Sometimes when a talent is too good and great beyond his years, it’s impossible to not take notice. In fact, people often times take greatness for granted when it seems far too routine. Thankfully, Austin’s Gary Clark Jr. is a musician whose talent hasn’t escaped audiences and, in fact, has captivated them worldwide. We got on his bandwagon early at this point last year and to say things have picked up for the guitar virtuoso would be putting it mildly. Let’s trace how Clark Jr.’s career has launched since we first discovered him.
For starters, last year’s Bright Lights EP was one of the biggest surprises of 2011. Outlets far and wide lauded the effort, including Rolling Stone, which gave it four stars. It’s been a long time since an EP inspired such a strong reaction from fans and critics but this one did. With only four songs, two studio cuts and two live performances, people could clearly get the grasp of what the guy is all about, which is to say, that’s he impressive.

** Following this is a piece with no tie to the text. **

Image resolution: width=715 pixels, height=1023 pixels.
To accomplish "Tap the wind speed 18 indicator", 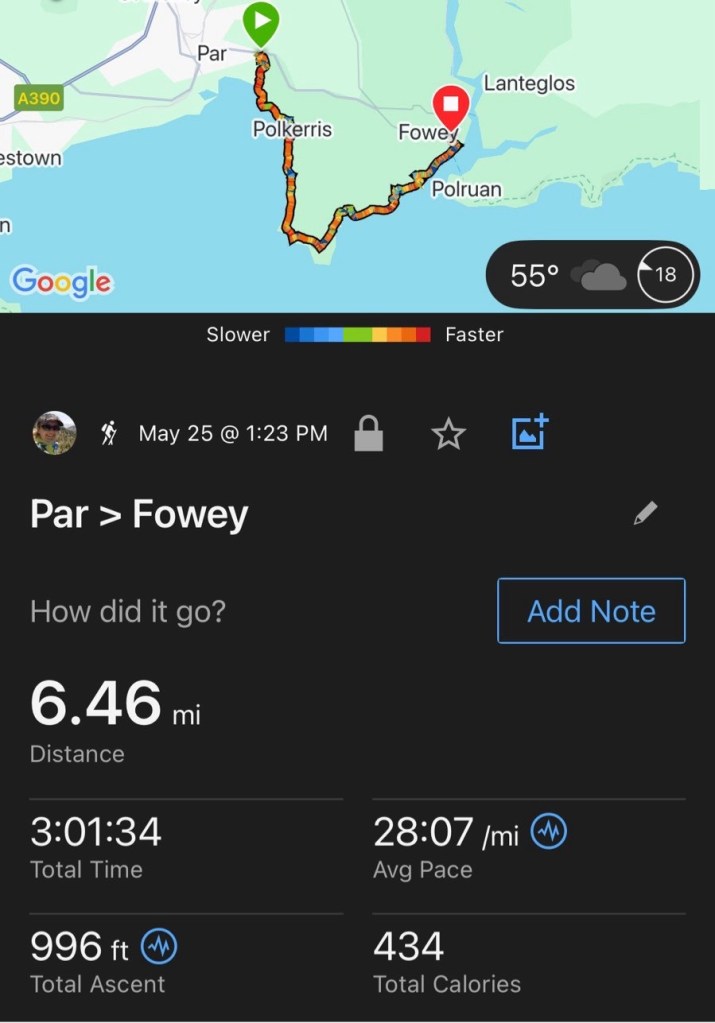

At first glance, the tall and lanky musician doesn’t look like more than a singer/songwriter, but when you hear him sing and play guitar, you have no choice but to turn around and take notice. Mixing a soulful, yet powerful voice with a transcendent guitar sound, Clark Jr. has a wide appeal. Fans of blues music could point to his guitar and find something they like, while others could rock and yes, even stoners could enjoy the rockin’ riffs.
Clark Jr.’s live shows is what was garnered him the appropriate amount of hype for a new artist. For those of who you haven’t seen him live, you’re missing out. One of his big breakthrough performances came at this year’s Coachella. After what was a talked-about set during the first weekend, nothing compared to what he did on the second. The tent where he played was so packed that people couldn’t fit and spilled to the outlying areas, which is quite an accomplishment considering not only did he play on the first day, but an early timeslot to boot. Yet people came to hear him play.
The same thing happened at Lollapalooza. Though he was a better time (Sunday at 4), the crowd was even more rabid and attentive than earlier this year. There had to be a good 20,000 people there rocking out, and yet, it’s likely that a lot of them hadn’t heard his music. Even as the sun flexed its muscles on the Chicago crowd, they let Clark Jr.’s guitar do the talking. Fans in Philadephia at this weekend’s Made In America festival are in for treat: not only do they get to him perform once, but as of yesterday, he was added to play on both days and is the only musician to do so, which is a treat in itself.With an album coming out this fall, the anticipation can’t be greater than it is to hear he’s been working on. If the Austin-native has a big radio hit on his next album, he’ll prove that good music can in fact best all of the other crap out that’s dominating the radio. Until then, all we can do is enjoy what we have and that’s pretty damn good for now.